Im Konflikt um die Region Südossetien hat Werner Hoyer, stellvertretender FDP-Fraktionschef im Bundestag, mehr diplomatisches Geschick gefordert. Es sei nicht förderlich, wenn verbal aufgerüstet würde. Moskau, Tiflis und Washington sollten mehr Zurückhaltung zeigen. Etwas beruhigend sei, dass Präsident Medwedew einen deeskalierenden Schritt gemacht habe, betonte Hoyer.

Werner Hoyer im Gespräch mit Dirk Müller | 12.08.2008
    Müller: Im Irak und auch in Afghanistan war und ist es seither das Problem. Zumindest in den vergangenen Jahren ist kritische Berichterstattung möglich. Welche Informationen sind verlässlich? Was stimmt? Was ist lanciert? Was ist manipuliert? - Genauso die Situation nun im Kaukasus. Wie weit sind die russischen Truppen vorgestoßen? Wie haben die georgischen Soldaten in Süd-Ossetien, in Abchasien reagiert? Was macht die Diplomatie?
    Die USA sind klipp und klar ein Verbündeter Georgiens. Doch wie substanziell oder auch materiell ist dieses Bündnis? Vielleicht doch nur diplomatischer Natur? Washington fordert von Moskau definitiv einen sofortigen Waffenstillstand.
    Bei uns am Telefon ist jetzt Werner Hoyer, stellvertretender FDP-Fraktionschef im Bundestag. Guten Tag!

    Hoyer: Guten Tag, Herr Müller!

    Müller: Herr Hoyer, ist Russland immer noch imperialistisch?

    Hoyer: Die Frage kann man so nicht beantworten. Jedenfalls gibt es beunruhigende Entwicklungen in der russischen Politik, die auch sehr deutlich geworden sind in der Überreaktion Russlands auf die Aktionen des georgischen Staatspräsidenten. Aber ich glaube, das ist jetzt nicht die Zeit, rhetorisch noch weiter aufzurüsten, sondern es ist höchste Zeit, dass nicht nur vor Ort, was die Waffen angeht, sondern auch was die Sprache angeht, abgerüstet wird. Und da macht das, was wir aus Moskau, aus Tiflis und jetzt auch aus Washington hören, doch große Sorgen.

    Müller: Herr Hoyer, aber warum ist die Frage nicht zu beantworten?

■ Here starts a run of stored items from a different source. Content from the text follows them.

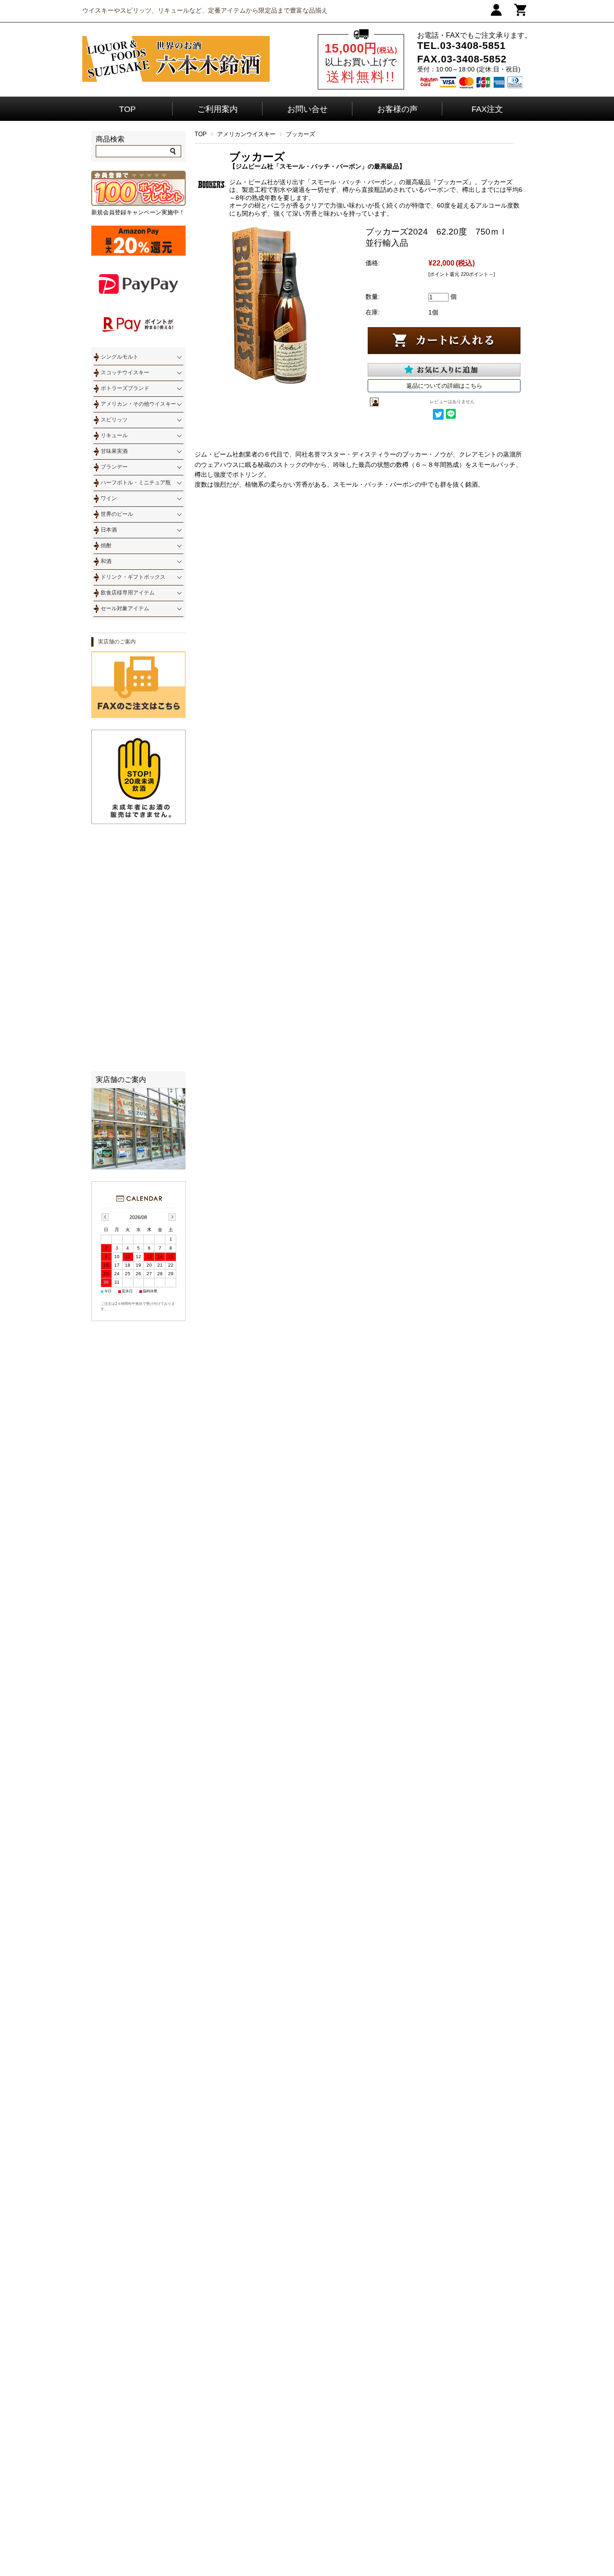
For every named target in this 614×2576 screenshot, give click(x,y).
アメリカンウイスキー (246, 134)
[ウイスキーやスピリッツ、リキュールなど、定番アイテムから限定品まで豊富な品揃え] (176, 79)
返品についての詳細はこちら (444, 385)
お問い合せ (307, 109)
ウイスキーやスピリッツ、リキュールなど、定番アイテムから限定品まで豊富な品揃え (205, 10)
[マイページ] (496, 14)
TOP (127, 109)
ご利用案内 (217, 109)
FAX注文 (487, 109)
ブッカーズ (300, 134)
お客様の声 (397, 109)
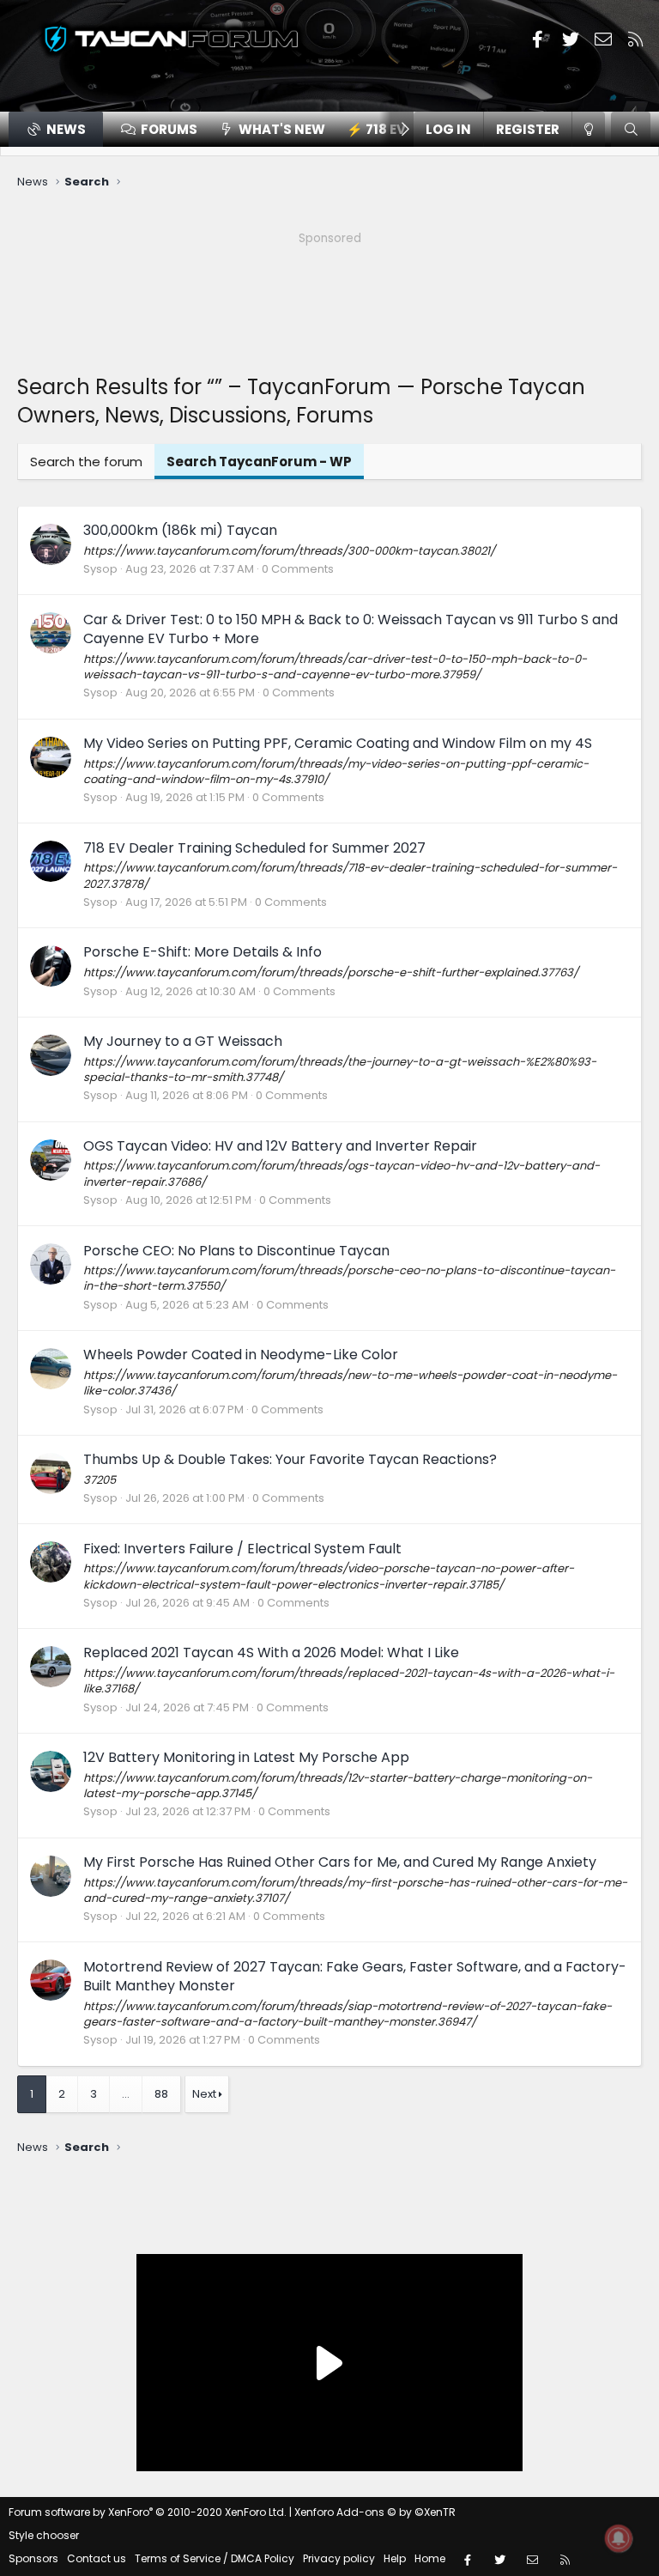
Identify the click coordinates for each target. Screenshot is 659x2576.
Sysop (100, 569)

    Hoyer: Ich glaube, dass dieses Vorführen einzelner Konfliktparteien nicht besonders klug ist, denn imperialistisches Gehabe und Verfolgen auch zum Beispiel von Energieinteressen und anderen strategischen Interessen, das ist etwas, was nicht auf Russland begrenzt werden kann, sondern darin sind andere, die sich jetzt sehr aufregen, auch nicht schlecht. Und wenn man zu einem Ergebnis kommen will, nämlich möglichst schnell der Diplomatie wieder eine Chance zu geben, dann hat eine solche rhetorische Aufrüstung wenig Sinn.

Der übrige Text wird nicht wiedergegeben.